Display the upcoming prices on the Octopus Energy "Agile" tariff.
Octopus is an energy provider in the uk. Agile is a package they provide with half hourly energy prices. https://octopus.energy/agile/ Amazingly they offer an API to allow us nerds to code things.
It's for displaying current prices. It runs in python on a raspberry pi. This is great because it means you don't need to install anything*. The current version of Raspbian has the two things it needs: python and SQLite.
image of it working here -> https://imgur.com/hymxfbq
There's 2 versions right now. The first one I wrote was for the pimoroni "display-o-tron" hat, which is a three line LCD with RGB frontlighting. It's good, but it's not graphical, and it made a whine noise (a fault in my unit).

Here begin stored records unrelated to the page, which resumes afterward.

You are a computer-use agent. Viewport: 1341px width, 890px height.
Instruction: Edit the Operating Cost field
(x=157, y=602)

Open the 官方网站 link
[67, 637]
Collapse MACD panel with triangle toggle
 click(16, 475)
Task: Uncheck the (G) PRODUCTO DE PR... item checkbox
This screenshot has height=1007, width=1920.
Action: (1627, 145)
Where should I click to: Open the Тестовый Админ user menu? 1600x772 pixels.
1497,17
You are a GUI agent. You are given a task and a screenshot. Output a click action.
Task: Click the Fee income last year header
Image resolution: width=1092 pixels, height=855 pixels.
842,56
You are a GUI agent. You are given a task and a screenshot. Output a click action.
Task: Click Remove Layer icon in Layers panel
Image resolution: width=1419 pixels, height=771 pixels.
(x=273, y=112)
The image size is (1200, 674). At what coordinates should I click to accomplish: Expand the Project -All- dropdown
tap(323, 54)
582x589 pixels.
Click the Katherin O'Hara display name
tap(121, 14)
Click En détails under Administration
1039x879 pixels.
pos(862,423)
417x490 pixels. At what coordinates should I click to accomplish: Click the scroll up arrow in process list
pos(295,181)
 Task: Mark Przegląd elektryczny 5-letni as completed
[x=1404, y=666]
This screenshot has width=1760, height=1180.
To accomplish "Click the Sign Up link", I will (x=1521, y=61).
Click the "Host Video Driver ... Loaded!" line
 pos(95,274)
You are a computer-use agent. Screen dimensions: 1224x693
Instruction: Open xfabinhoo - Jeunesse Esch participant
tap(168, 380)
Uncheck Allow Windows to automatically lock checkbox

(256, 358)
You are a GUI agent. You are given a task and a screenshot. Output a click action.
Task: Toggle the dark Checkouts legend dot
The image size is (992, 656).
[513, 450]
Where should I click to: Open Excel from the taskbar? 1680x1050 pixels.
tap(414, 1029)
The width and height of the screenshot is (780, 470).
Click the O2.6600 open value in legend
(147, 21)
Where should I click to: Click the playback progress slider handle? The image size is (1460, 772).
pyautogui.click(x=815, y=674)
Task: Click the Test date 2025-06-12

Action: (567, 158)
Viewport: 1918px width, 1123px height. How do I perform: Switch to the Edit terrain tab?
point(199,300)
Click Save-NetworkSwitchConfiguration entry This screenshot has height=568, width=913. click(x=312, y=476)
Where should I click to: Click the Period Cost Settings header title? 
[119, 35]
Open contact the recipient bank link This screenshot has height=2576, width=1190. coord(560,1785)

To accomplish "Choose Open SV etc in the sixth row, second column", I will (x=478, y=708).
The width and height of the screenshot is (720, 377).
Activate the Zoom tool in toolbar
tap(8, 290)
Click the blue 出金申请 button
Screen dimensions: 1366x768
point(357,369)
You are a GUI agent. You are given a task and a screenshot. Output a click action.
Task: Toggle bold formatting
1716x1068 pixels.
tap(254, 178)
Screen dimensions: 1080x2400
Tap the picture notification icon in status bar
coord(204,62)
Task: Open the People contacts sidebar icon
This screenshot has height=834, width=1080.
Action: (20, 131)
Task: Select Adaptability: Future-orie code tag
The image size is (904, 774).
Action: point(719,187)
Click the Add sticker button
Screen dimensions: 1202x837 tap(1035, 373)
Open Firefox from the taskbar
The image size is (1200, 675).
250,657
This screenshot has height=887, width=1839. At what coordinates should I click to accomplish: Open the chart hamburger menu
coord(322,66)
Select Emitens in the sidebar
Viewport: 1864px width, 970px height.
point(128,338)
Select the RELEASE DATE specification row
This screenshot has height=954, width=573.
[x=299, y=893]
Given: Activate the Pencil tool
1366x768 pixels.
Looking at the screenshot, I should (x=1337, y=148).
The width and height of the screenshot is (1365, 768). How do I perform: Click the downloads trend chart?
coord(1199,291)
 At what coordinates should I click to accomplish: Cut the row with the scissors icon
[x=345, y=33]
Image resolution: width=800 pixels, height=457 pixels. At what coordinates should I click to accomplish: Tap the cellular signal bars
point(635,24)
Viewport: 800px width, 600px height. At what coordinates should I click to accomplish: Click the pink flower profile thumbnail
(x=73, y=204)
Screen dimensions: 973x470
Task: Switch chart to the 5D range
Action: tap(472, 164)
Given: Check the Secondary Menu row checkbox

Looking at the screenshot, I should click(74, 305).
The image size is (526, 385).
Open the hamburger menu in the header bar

So I wrote a second version for the pimoroni inkyphat https://shop.pimoroni.com/?q=inkyphat. This is silent, doesn't self light, consumes no extra power, and oh, it looks awesome!
(* other than the libraries for whatever display device you want...)
currently:
- A raspberry pi. The zero W works fine. The pi needs network one way or another.
- A display adapter. If you use an inkyphat, it should work out of the box. Same with the DOThat assuming I didn't accidentally break that code.
- An sd card (obviously) - 4GB works fine. Raspbian buster LITE version uses only about half of that. No need for any more.
- Octopus Agile API key.
This is actually more of a tutorial on what I've found to be the best way to just set up a pi to run arbitrary code without the hassle of a mouse keyboard and monitor. It's the path of least resistance!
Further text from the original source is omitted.